Le récit commence fort, avec une scène d’exécution. On plonge dans le brasier politico-religieux dont les cendres sont encore chaudes aujourd’hui en Irlande du Nord. À partir de là, tout s’embrouille.
Que vient faire dans cette histoire le journaliste français François Le Bars ? Le reporter, habitué de la couverture des conflits internationaux, a de nombreux rendez-vous avec des individus aux allégeances incertaines et prend beaucoup de précautions au quotidien pour se prémunir contre d’éventuelles filatures. Fait-il tout cela seulement pour accéder à des informations de première main et offrir à ses lecteurs de meilleurs articles ? Pas sûr.

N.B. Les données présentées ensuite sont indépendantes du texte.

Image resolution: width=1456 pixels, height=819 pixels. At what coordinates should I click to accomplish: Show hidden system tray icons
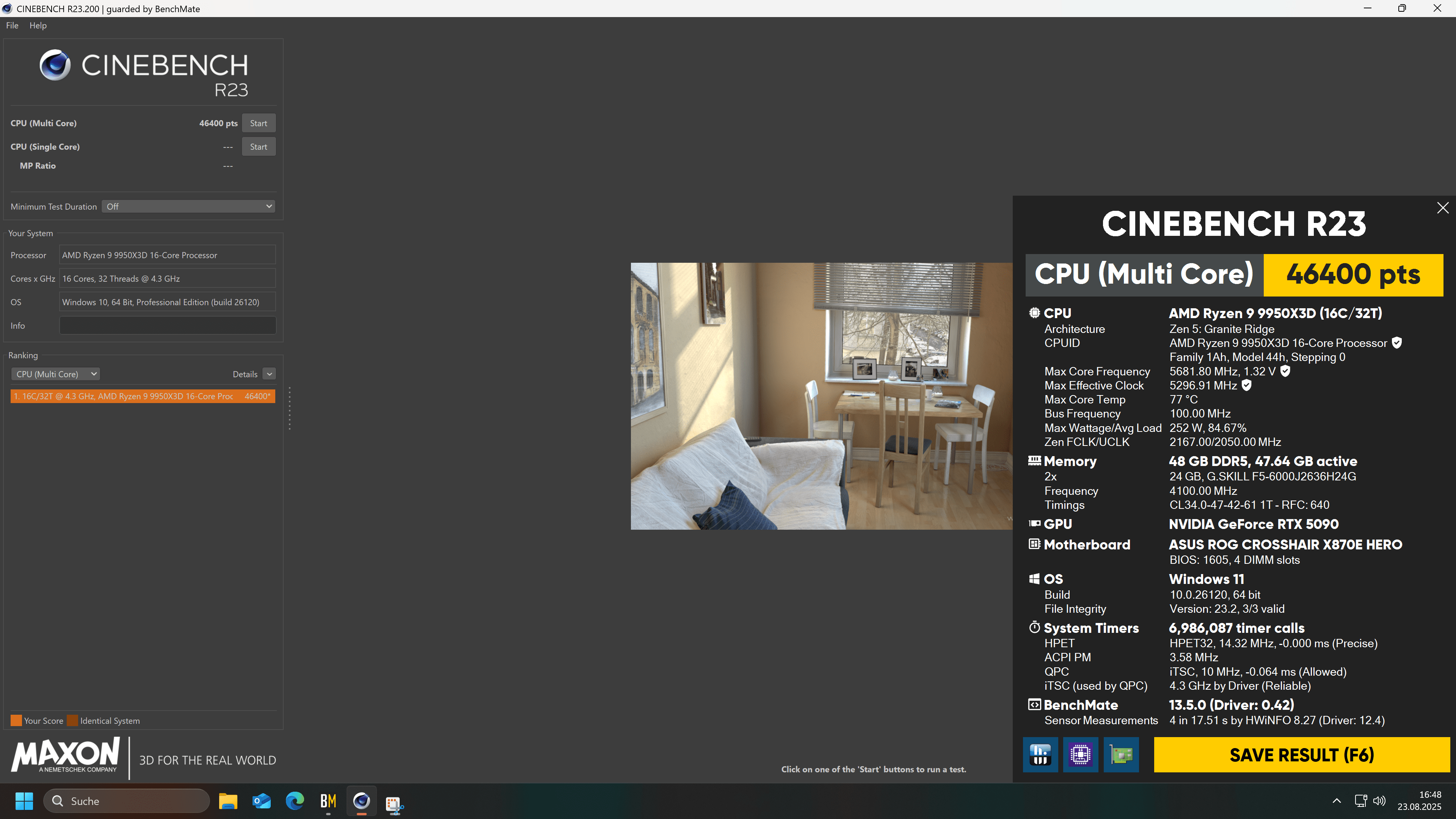pos(1337,800)
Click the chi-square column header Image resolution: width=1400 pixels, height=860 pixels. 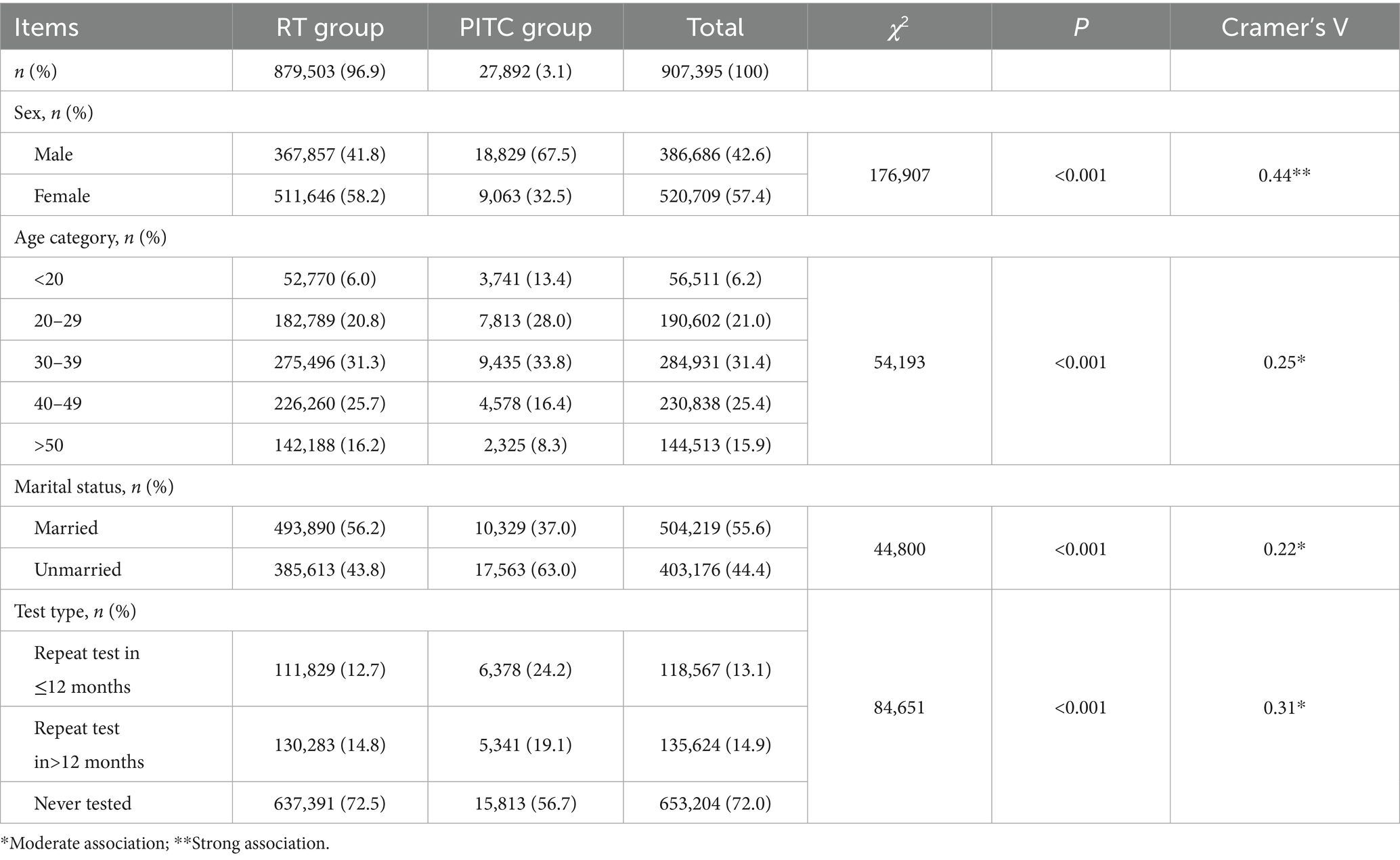tap(898, 28)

Par ailleurs, Le Bars éprouve une forte attirance pour une certaine Anne Kelly, une Montréalaise qui se présente au grand jour comme la coréalisatrice d’un documentaire sur Samuel Gallagher, ce martyr irlandais dont le cadavre n’a pas été officiellement identifié. Les véritables accointances de la belle au parfum de jasmin resteront toutefois nimbées de mystère pour le lecteur. Le Bars étant doté d’un sex-appeal irrésistible, cela lui permet de s’offrir à volonté les jeunes femmes dont il a envie. La relation charnelle avec Anne Kelly s’engage aussi sans trop d’efforts, mais le journaliste est peut-être mûr cette fois pour davantage de profondeur, même s’il se défile comme un voleur au petit matin. Il s’ensuit une sorte de jeu du chat et de la souris entre les deux personnages, où il n’est pas toujours facile de déterminer qui est le chat et qui est la souris.

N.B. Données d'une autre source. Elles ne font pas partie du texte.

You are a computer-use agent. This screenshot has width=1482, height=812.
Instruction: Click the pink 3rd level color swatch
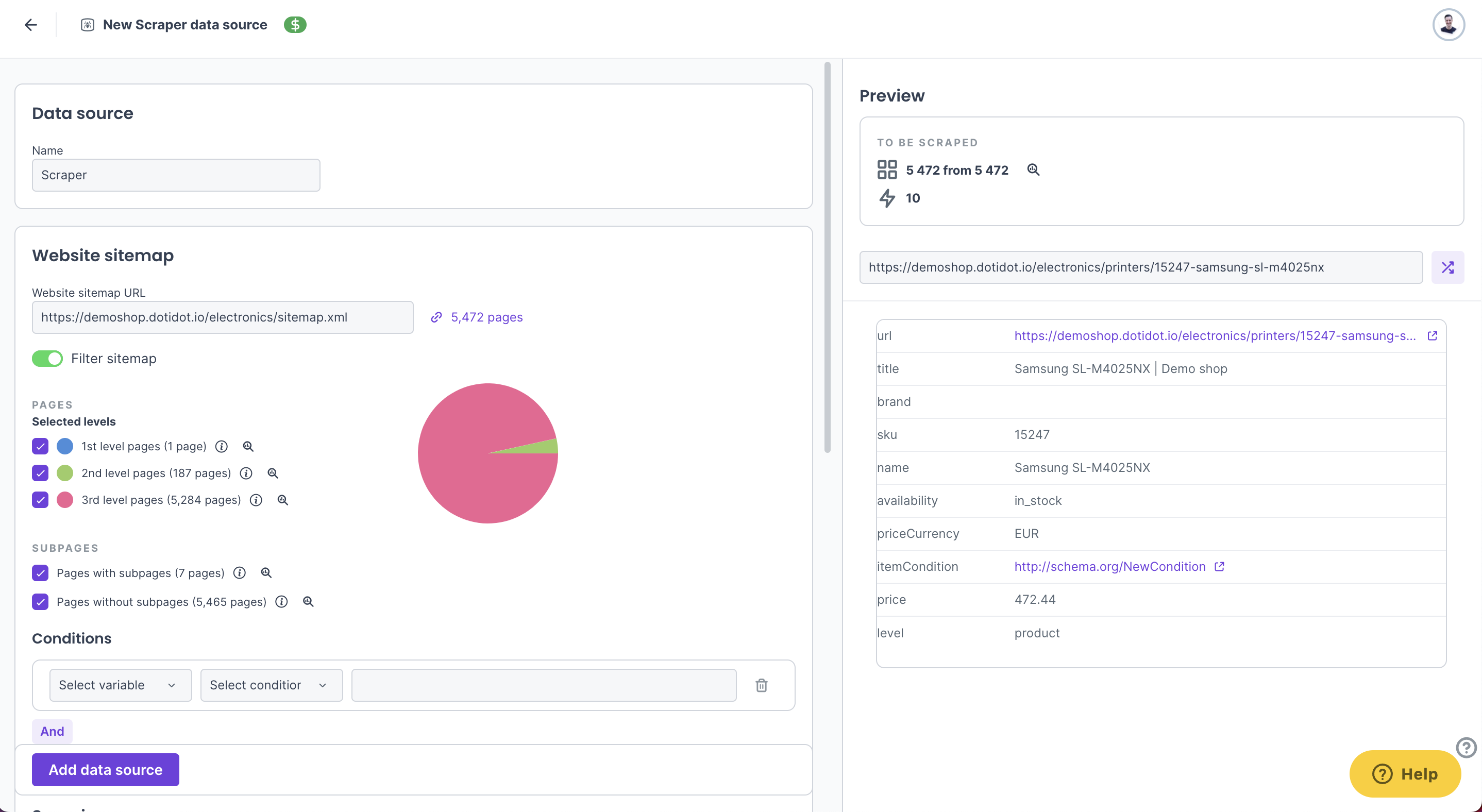[65, 500]
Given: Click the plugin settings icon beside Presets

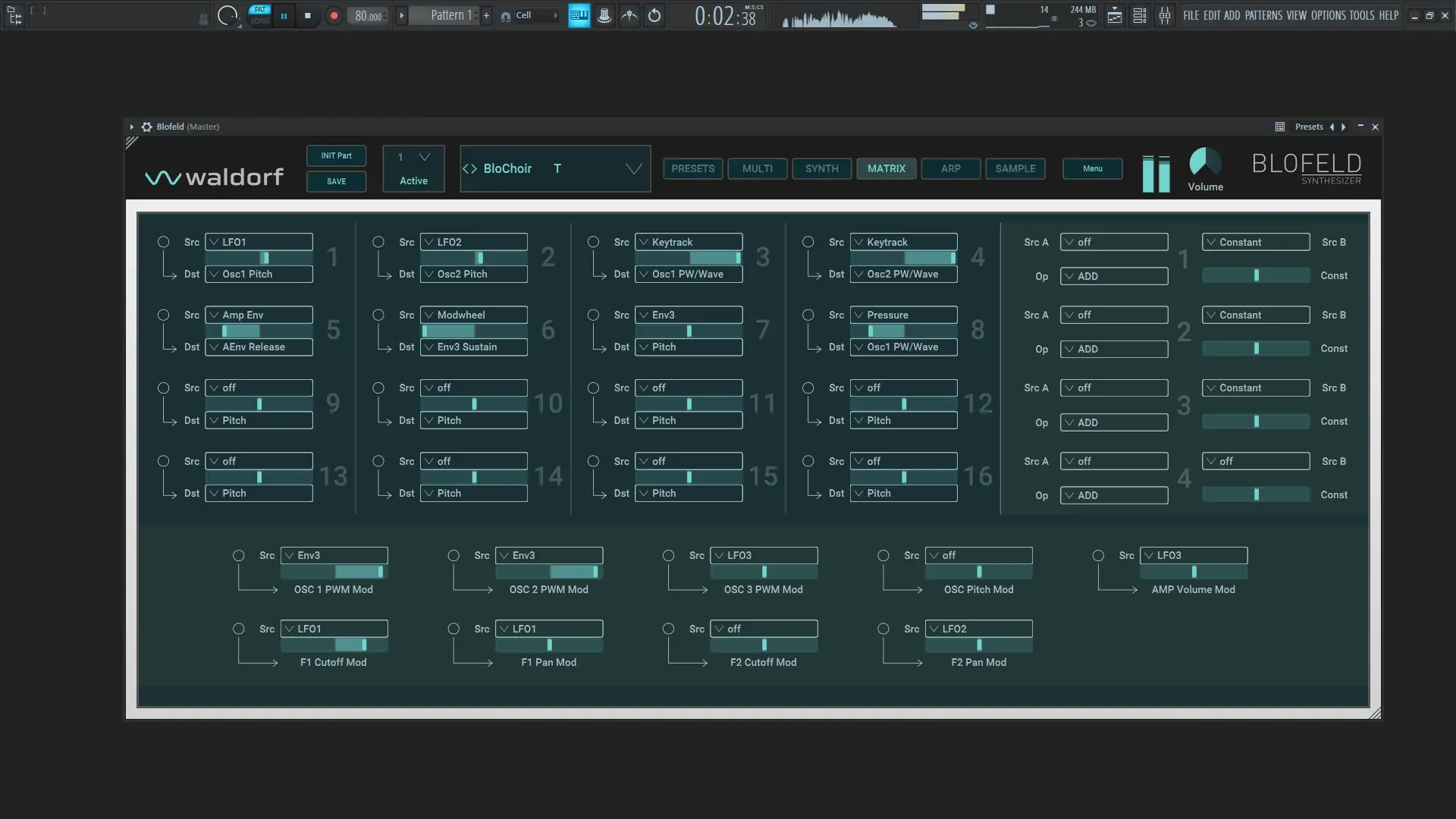Looking at the screenshot, I should pos(1280,127).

Autour de ces protagonistes, on voit se succéder les événements anodins susceptibles d’inquiéter. Qui est cet homme de l’autre côté de la rue qui semble observer ostensiblement Anne Kelly avant de simplement s’esquiver ? Est-ce une coïncidence que cette fille à l’imper passe si près de leur table alors que François Le Bars est en conversation avec l’un de ses mystérieux contacts ? L’impression que la chambre a été fouillée justifie-t-elle de quitter l’hôtel illico pour trouver un refuge plus sûr ? Finalement, il n’arrivera rien de bien terrible, ni à Kelly, ni à Le Bars, bien qu’ils soient réellement tous deux mêlés à une opération clandestine dont la nature sera révélée vers la fin du roman.
Au fur et à mesure de l’avancée du récit, fort bien mené, certains personnages deviennent plus consistants, sans toutefois parvenir à se faire vraiment attachants. Le souci du détail admiré chez Perrine Leblanc est toujours au rendez-vous et contribue grandement à faire vivre les scènes décrites. Une phrase comme « Mary O’Malley buvait son thé et ramassait avec la pulpe d’un doigt mouillé de salive les miettes de pain grillé sur la nappe à fleurs en toile cirée » permet véritablement de voir un tableau. Toutefois, on termine la lecture de Gens du Nord avec une certaine impression de rendez-vous manqué. On ne s’attendait pas dans un roman à ce que l’autrice s’étende sur les tenants et aboutissants des « Troubles » qui ont violemment ébranlé l’Irlande du Nord, jusqu’à leur officiel apaisement au cours des années 1990. Néanmoins, les protagonistes n’étant pas directement parties prenantes au conflit, le récit est campé en surface des événements réels et cela laisse un arrière-goût de promesse non tenue à l’égard du sujet.